National Public Radio warned today that the higher deficit estimate “has the potential to change the political landscape for the Obama administration,” making it harder for the administration to pass an ambitious budget that includes a down payment on health care reform and urgently needed moves toward a green-energy economy.
And sure enough, House Republican Whip Eric Cantor, R-Va., rushed out a statement that said that “families cannot afford the price tag for misguided initiatives that are far outside the mainstream. Our current economic situation is not a crisis to be exploited to pass an agenda that will cost the American people trillions.” He held out the hope that “moderate Democrats” will work with the Party of No “to bring the President back to the center”—in other words, to the failed economic policies of the past.
The pushback against those on the right who will use this admittedly stunning number to argue against dramatic reforms has to be immediate and hard.
Laurie Weiner at Americans United for Change has circulated a set of talking points that people can use. The central point is that to revive the economy we cannot afford not to take on the challenges of health care, energy and education:
CBO deficit projections deliver a stark message that the economy is in even worse shape than we thought. It reinforces why it’s even more critical to pass the initiatives on health care, education and the economy laid out the President’s budget. The solutions must be adequate to match the depth of the problems. If we don’t deal with the major underlying problems with the economy and make it possible for job creation, our deficits will grow as far as the eye can see. We cannot achieve sustainable economic growth without fixing our broken health care system, reducing our dependence on foreign oil, and investing in tomorrow’s educated workforce. The President’s budget starts us down the right path and we cannot let the naysayers stand in the way.

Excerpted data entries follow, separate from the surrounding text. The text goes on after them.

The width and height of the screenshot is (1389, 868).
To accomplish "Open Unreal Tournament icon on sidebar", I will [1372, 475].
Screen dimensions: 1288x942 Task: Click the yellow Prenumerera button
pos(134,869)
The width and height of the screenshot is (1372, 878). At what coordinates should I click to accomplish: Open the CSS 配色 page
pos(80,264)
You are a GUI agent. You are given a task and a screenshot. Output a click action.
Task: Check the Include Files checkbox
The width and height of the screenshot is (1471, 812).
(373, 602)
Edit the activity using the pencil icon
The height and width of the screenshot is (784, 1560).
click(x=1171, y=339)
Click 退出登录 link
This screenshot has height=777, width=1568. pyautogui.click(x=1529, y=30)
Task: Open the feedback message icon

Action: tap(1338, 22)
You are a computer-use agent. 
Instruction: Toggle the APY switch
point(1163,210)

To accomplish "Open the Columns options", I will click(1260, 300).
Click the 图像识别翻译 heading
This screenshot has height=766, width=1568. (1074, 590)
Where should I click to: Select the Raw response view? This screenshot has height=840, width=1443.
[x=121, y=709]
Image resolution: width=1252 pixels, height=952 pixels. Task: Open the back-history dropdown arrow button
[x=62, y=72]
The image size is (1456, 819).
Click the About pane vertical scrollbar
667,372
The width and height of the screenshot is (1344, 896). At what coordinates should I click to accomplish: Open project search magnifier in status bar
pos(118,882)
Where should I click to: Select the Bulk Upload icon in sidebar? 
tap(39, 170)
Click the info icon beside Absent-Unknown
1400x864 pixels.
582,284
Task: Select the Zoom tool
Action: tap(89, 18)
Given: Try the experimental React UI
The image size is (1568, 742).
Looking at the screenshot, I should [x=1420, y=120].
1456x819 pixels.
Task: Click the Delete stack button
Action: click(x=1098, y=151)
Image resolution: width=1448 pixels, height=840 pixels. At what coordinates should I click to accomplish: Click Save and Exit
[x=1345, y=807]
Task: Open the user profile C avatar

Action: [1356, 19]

- President Obama’s transformative budget commits to major investments in health care reform, education and clean energy, while turning away from failed economic policies of the past. He restores fairness to our tax system, cuts taxes for 95 percent of Americans, takes steps to end our addiction to foreign oil, and moves us toward a rational health care system that both provides care and controls costs.
- We have to invest in order to grow the economy, which will in turn create jobs. We’re in this hole right now because the previous administration didn’t focus on the right priorities that would strengthen our economy. We all know the first rule of holes: Stop digging. But our lopsided tax system, rising health care costs coupled with failed energy policies have made that it impossible.
- One of the biggest drains on both individual, business and government budgets is the high cost of health care. We can no longer afford to wait. President Obama takes concrete steps toward improving health care coverage by laying out a way to pay for these reforms.
- Additionally we will continue to grow our economy by investing in renewable energy technologies, which will end our dependence on foreign oil and create millions of clean energy jobs here at home.
- Now is the time to take action. We cannot wait to move forward on any front. We can stop the economy from spiraling out of control but only if we take action for long term economic expansion.
This is not an either or situation. We have to move now on all of these fronts in order to combat the economic crisis. As President Obama said, Americans “don’t have the luxury of choosing to pay either their mortgage or their medical bills. They don’t get to pick between paying for their kids’ college tuition and saving enough money for retirement. They have to do all these things. They have to confront all these problems. And as a consequence, so do we.”
Our “Making Sense” page has other policy arguments that you can use, and we will be adding to them in the coming days.
We’ll have to use these arguments, not only in letters and phone calls to members of Congress, but in calls to the news media. The media—especially cable news—will sensationalize the outsized deficit, amplifying the so-called “fiscal responsibility” voices and giving short shrift to the progressive economists and policy makers who were right about the need for bold intervention in the economy and who warned that political timidity is the real enemy.